● **AIM OF THE EXERCISE**
Nothing in the data may be altered; restate all of it exactly.

● **MATERIAL TO PROCESS**
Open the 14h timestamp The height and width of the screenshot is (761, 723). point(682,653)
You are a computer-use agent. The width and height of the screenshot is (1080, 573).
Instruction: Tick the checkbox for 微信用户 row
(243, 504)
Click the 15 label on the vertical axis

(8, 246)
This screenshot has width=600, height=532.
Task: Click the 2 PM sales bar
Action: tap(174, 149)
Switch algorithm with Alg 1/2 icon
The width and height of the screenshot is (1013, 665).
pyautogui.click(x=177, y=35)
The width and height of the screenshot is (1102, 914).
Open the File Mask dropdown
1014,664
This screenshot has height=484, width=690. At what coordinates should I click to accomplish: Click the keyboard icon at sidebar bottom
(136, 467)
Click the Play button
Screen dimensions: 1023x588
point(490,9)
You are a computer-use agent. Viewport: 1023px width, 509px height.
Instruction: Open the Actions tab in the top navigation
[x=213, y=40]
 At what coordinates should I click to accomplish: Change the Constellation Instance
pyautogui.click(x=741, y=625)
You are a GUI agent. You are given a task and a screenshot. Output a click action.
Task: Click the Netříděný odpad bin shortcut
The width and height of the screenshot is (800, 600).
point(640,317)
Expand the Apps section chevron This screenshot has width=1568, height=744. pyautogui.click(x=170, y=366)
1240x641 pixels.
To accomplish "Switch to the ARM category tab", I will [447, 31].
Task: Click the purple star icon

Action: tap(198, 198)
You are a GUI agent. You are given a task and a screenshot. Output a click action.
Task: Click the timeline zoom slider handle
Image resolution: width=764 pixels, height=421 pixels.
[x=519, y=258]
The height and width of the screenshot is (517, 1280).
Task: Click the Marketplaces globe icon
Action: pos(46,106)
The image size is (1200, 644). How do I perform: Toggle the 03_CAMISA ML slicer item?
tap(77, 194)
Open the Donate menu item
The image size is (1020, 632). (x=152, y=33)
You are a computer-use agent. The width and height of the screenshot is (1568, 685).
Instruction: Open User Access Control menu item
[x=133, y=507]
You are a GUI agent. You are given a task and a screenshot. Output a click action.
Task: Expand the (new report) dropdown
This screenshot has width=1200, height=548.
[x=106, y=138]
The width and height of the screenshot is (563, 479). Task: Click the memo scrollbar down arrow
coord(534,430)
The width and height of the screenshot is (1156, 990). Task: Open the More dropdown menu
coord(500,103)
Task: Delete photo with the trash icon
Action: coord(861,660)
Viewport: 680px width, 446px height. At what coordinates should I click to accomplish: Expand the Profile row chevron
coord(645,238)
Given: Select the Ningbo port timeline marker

● **RESPONSE TO THE TASK**
Open the 14h timestamp The height and width of the screenshot is (761, 723). point(682,653)
You are a computer-use agent. The width and height of the screenshot is (1080, 573).
Instruction: Tick the checkbox for 微信用户 row
(243, 504)
Click the 15 label on the vertical axis

(8, 246)
This screenshot has width=600, height=532.
Task: Click the 2 PM sales bar
Action: tap(174, 149)
Switch algorithm with Alg 1/2 icon
The width and height of the screenshot is (1013, 665).
pyautogui.click(x=177, y=35)
The width and height of the screenshot is (1102, 914).
Open the File Mask dropdown
1014,664
This screenshot has height=484, width=690. At what coordinates should I click to accomplish: Click the keyboard icon at sidebar bottom
(136, 467)
Click the Play button
Screen dimensions: 1023x588
point(490,9)
You are a computer-use agent. Viewport: 1023px width, 509px height.
Instruction: Open the Actions tab in the top navigation
[x=213, y=40]
 At what coordinates should I click to accomplish: Change the Constellation Instance
pyautogui.click(x=741, y=625)
You are a GUI agent. You are given a task and a screenshot. Output a click action.
Task: Click the Netříděný odpad bin shortcut
The width and height of the screenshot is (800, 600).
point(640,317)
Expand the Apps section chevron This screenshot has width=1568, height=744. pyautogui.click(x=170, y=366)
1240x641 pixels.
To accomplish "Switch to the ARM category tab", I will [447, 31].
Task: Click the purple star icon

Action: tap(198, 198)
You are a GUI agent. You are given a task and a screenshot. Output a click action.
Task: Click the timeline zoom slider handle
Image resolution: width=764 pixels, height=421 pixels.
[x=519, y=258]
The height and width of the screenshot is (517, 1280).
Task: Click the Marketplaces globe icon
Action: pos(46,106)
The image size is (1200, 644). How do I perform: Toggle the 03_CAMISA ML slicer item?
tap(77, 194)
Open the Donate menu item
The image size is (1020, 632). (x=152, y=33)
You are a computer-use agent. The width and height of the screenshot is (1568, 685).
Instruction: Open User Access Control menu item
[x=133, y=507]
You are a GUI agent. You are given a task and a screenshot. Output a click action.
Task: Expand the (new report) dropdown
This screenshot has width=1200, height=548.
[x=106, y=138]
The width and height of the screenshot is (563, 479). Task: Click the memo scrollbar down arrow
coord(534,430)
The width and height of the screenshot is (1156, 990). Task: Open the More dropdown menu
coord(500,103)
Task: Delete photo with the trash icon
Action: coord(861,660)
Viewport: 680px width, 446px height. At what coordinates should I click to accomplish: Expand the Profile row chevron
coord(645,238)
Given: Select the Ningbo port timeline marker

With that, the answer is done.